Sturge-Weber syndrome is a congenital neurocutaneous disorder named after William Sturge and Frederick Weber, the first physicians to describe it.
Neurocutaneous because it affects the brain and the skin.
In fact, Sturge-Weber syndrome is also called encephalotrigeminal angiomatosis; encephalo- refers to the brain, trigeminal refers to the trigeminal or fifth cranial nerve, and angiomatosis refers to a vascular malformation.
That’s because in Sturge-Weber syndrome there are too many capillaries in the meninges covering the brain, as well as in some areas of the face that are innervated by the trigeminal nerve, like the forehead and upper eyelid.
Finally, in Sturge-Weber syndrome there’s often a congenital mark - a birthmark - called a port-wine stain.
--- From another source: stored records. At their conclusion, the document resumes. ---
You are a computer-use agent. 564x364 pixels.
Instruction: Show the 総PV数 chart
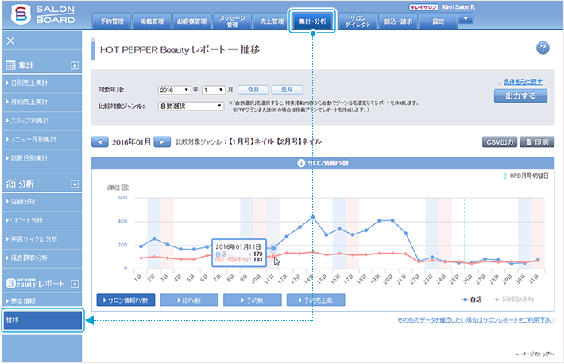click(187, 300)
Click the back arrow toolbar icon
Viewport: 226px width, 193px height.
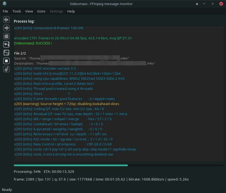click(6, 20)
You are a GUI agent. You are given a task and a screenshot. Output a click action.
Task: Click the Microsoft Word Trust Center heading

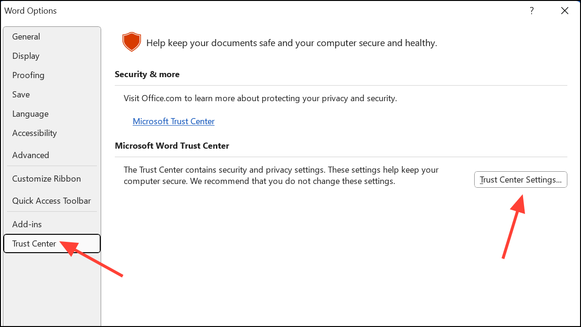pyautogui.click(x=172, y=146)
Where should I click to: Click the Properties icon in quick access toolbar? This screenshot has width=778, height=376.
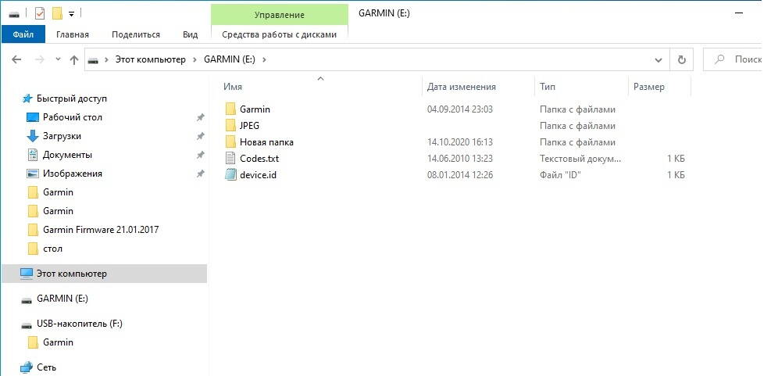pyautogui.click(x=40, y=13)
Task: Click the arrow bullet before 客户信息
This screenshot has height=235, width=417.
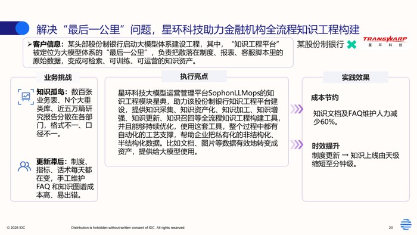Action: click(x=30, y=44)
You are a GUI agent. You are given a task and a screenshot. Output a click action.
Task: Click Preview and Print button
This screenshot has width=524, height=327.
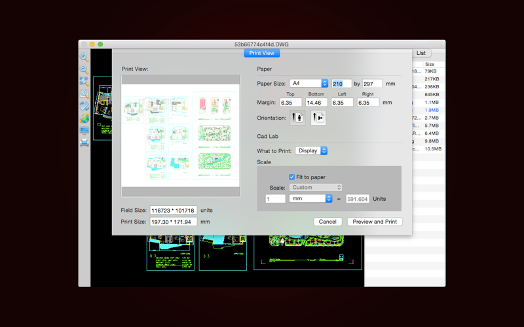click(x=375, y=222)
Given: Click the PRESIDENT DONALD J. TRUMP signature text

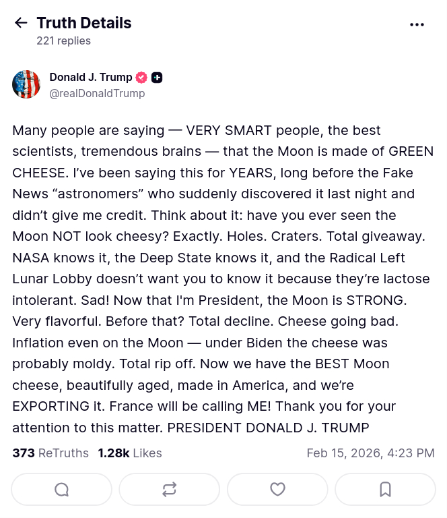Looking at the screenshot, I should pyautogui.click(x=268, y=428).
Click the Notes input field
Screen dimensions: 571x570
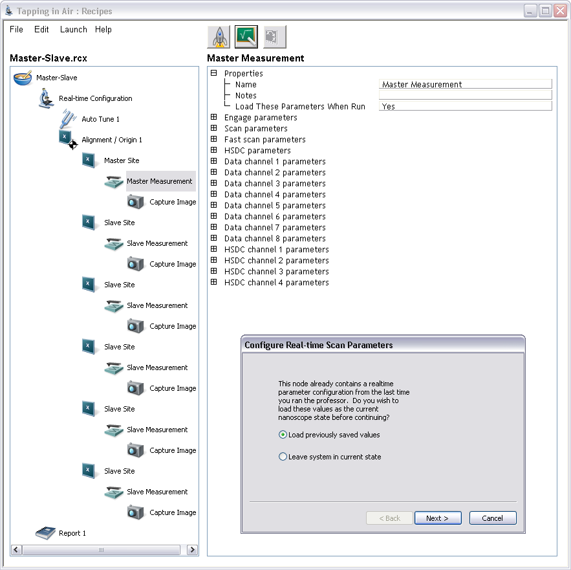click(x=465, y=95)
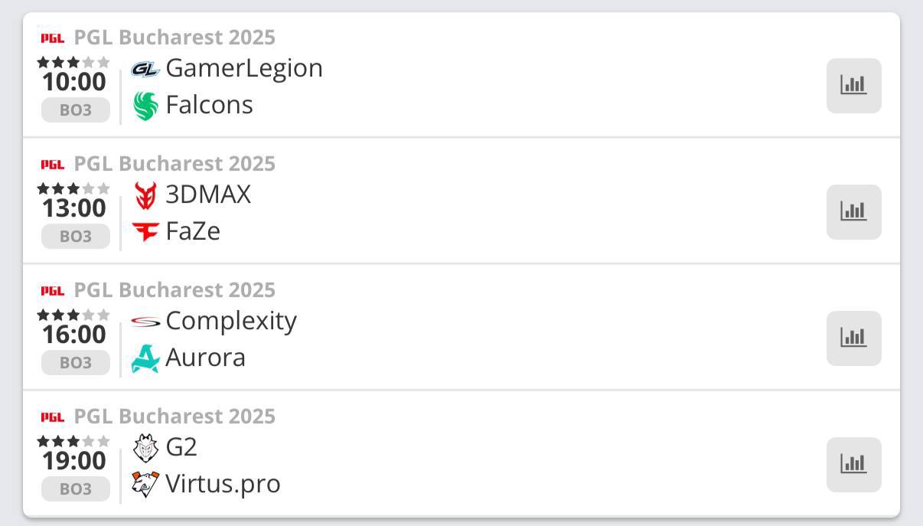The image size is (923, 526).
Task: Open stats for Complexity vs Aurora match
Action: [854, 338]
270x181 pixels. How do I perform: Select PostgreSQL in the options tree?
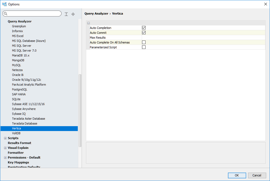pyautogui.click(x=20, y=89)
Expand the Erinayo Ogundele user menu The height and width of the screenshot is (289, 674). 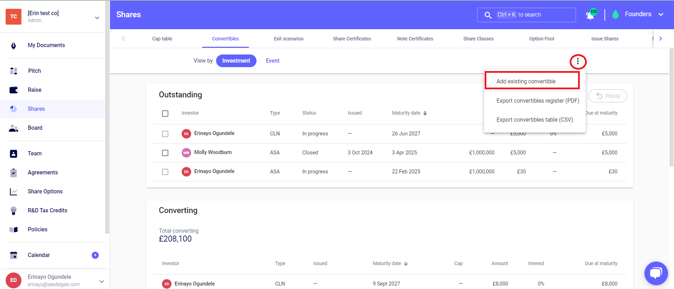pyautogui.click(x=102, y=281)
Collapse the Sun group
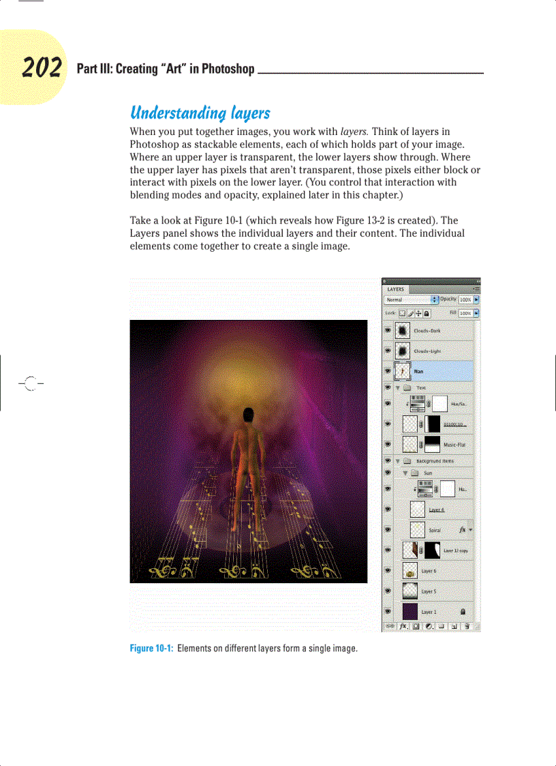 pyautogui.click(x=405, y=473)
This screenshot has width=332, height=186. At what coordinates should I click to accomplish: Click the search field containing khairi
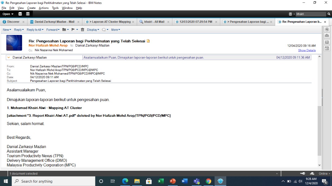click(310, 14)
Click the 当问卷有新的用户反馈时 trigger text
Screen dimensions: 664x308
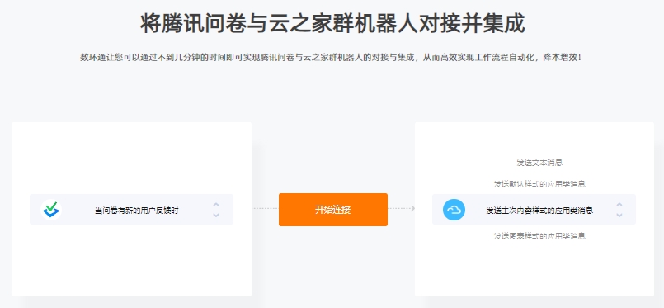click(136, 210)
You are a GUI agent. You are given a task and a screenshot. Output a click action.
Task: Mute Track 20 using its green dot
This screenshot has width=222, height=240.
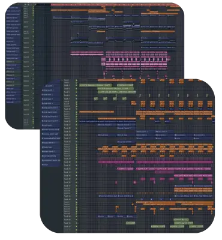(76, 135)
When the embryo is one week old, it has two layers of cells: a dorsal or outer epiblast layer and a ventral or inner hypoblast layer.
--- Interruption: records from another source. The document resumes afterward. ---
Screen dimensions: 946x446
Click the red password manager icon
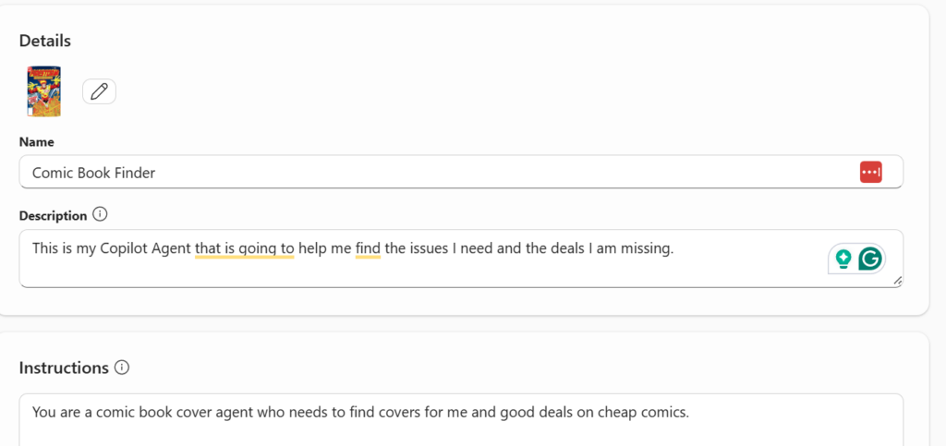point(870,172)
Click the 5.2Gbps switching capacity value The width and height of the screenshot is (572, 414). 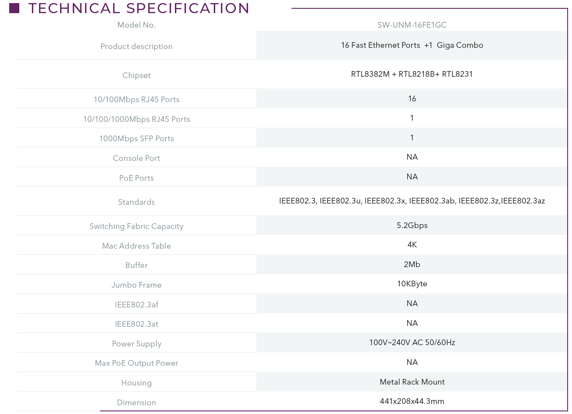412,225
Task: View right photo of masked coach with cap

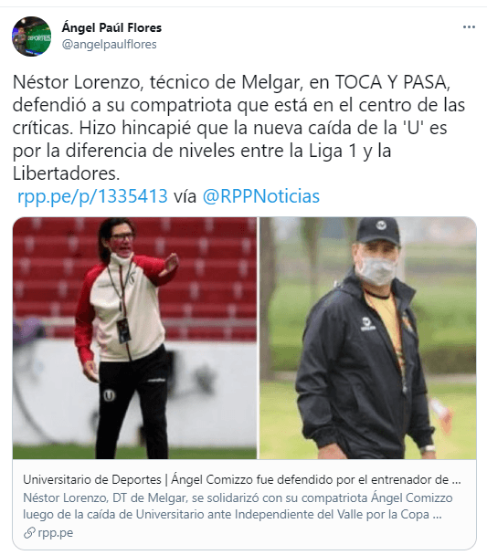Action: point(367,338)
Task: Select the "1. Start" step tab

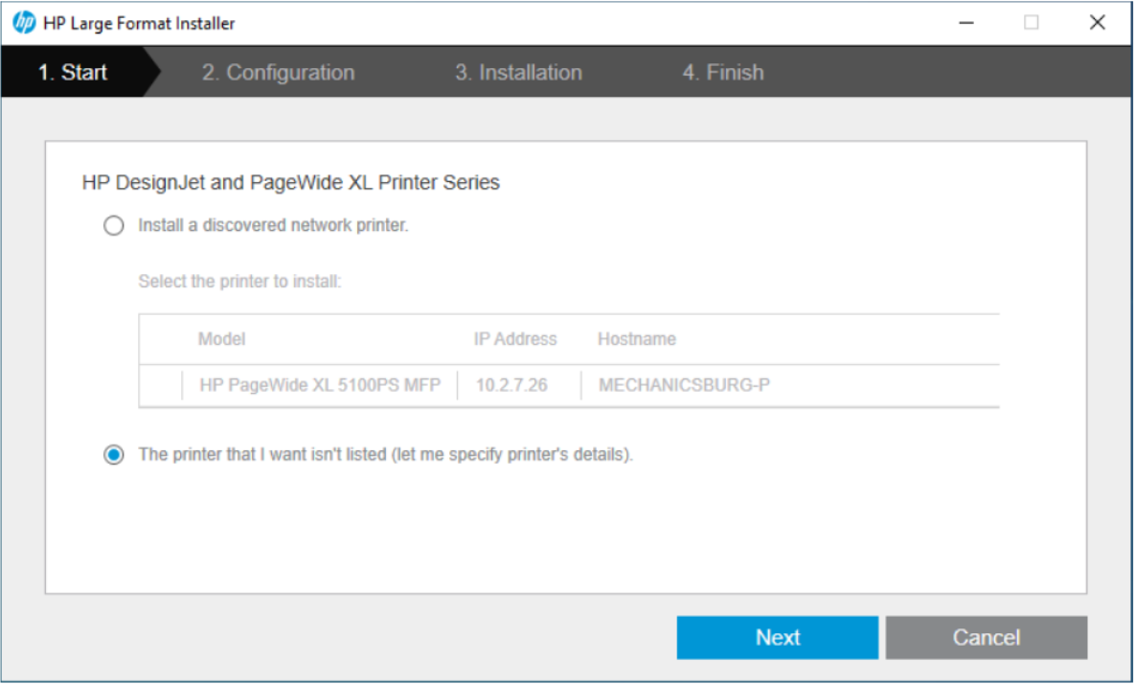Action: pos(73,73)
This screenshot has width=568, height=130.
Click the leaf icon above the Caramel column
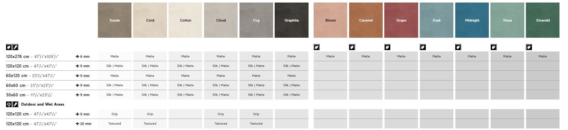click(352, 47)
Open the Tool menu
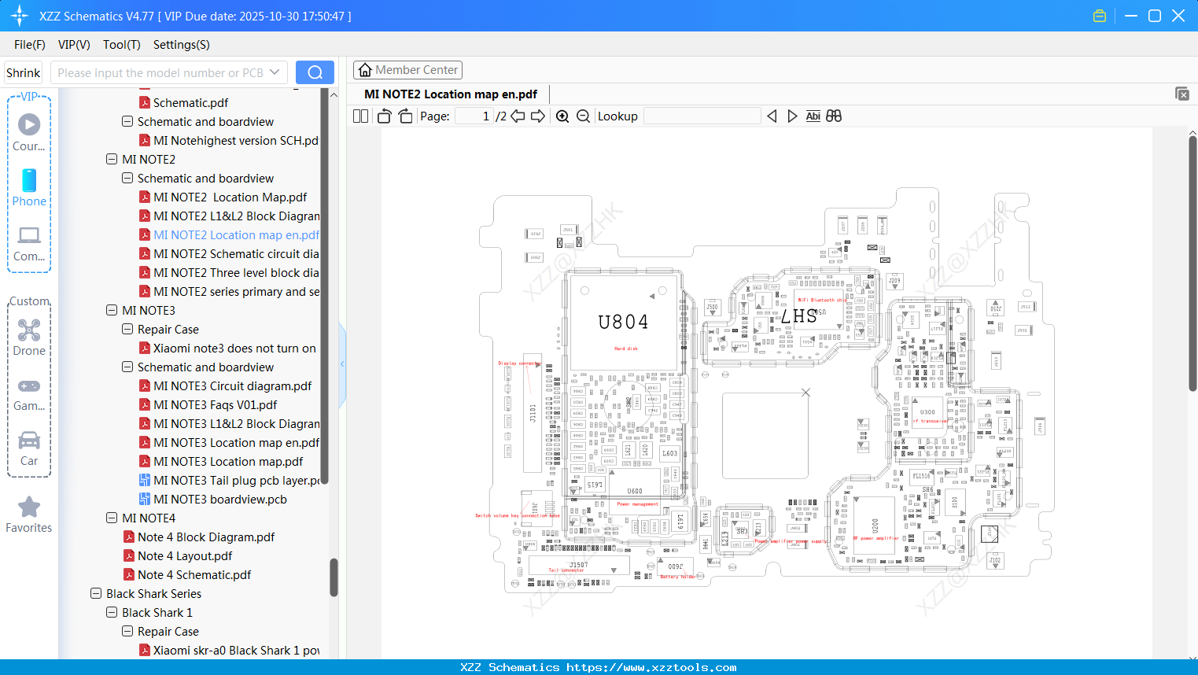Image resolution: width=1198 pixels, height=675 pixels. pyautogui.click(x=121, y=45)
During week 3 of development the embryo undergoes gastrulation where the cells in the epiblast layer form a three layered trilaminar disc with an ectoderm, mesoderm and endoderm layer.
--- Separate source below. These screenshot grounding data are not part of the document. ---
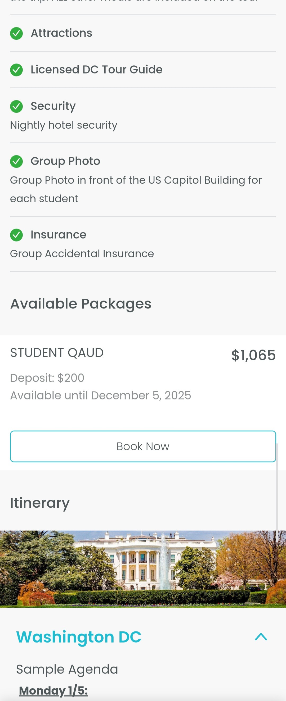
Task: Click the Itinerary section heading
Action: [40, 503]
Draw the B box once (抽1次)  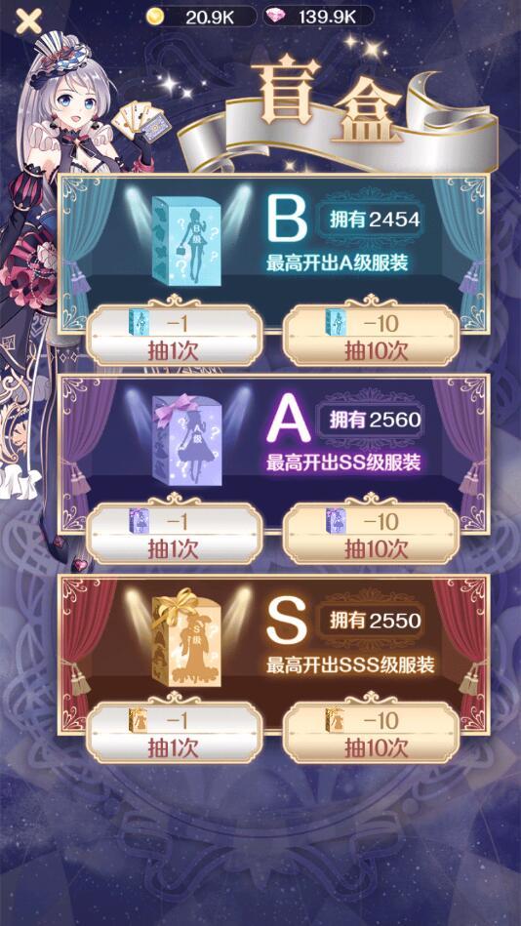tap(175, 335)
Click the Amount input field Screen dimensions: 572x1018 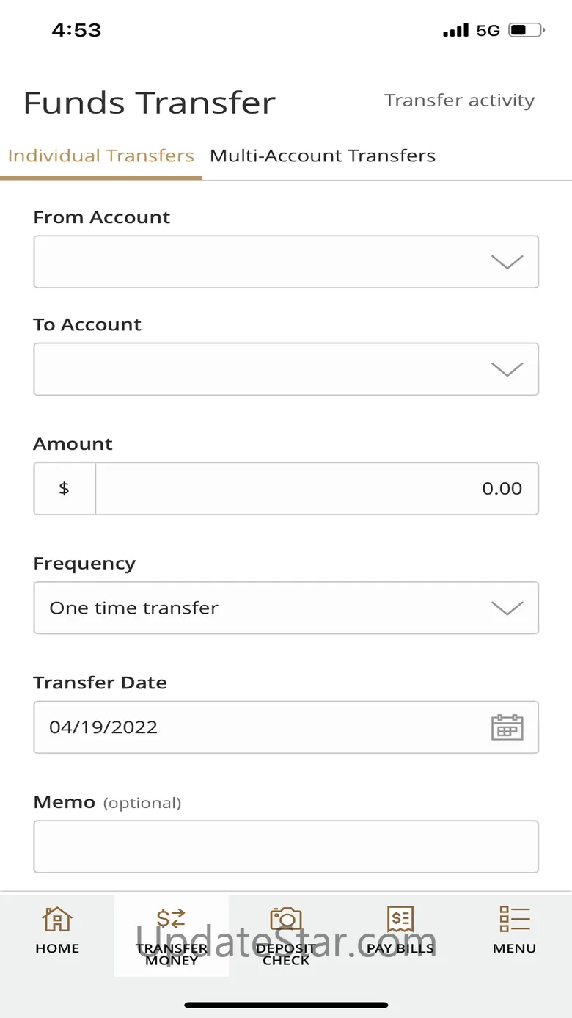315,489
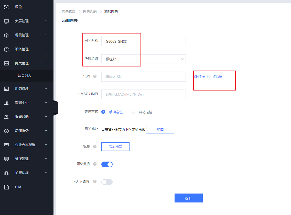Click the 概览 overview icon in sidebar
The height and width of the screenshot is (215, 291).
coord(7,7)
The ectoderm is the dorsal most germ layer, and through a process called neurulation forms the neural tube.
From the neural tube, neural crest cells migrate to help form the central and peripheral nervous systems, as well as the cornea of the eyes and the epidermis layer of the fetal skin.
During week 6 of development, as the cephalic portion of the neural tube grows, a network of tiny blood vessels called a vascular plexus develops, to better supply that neural tissue.
There’s a gene called the GNAQ gene which codes for a guanine nucleotide-binding protein, and that protein is involved in development of the vascular plexus.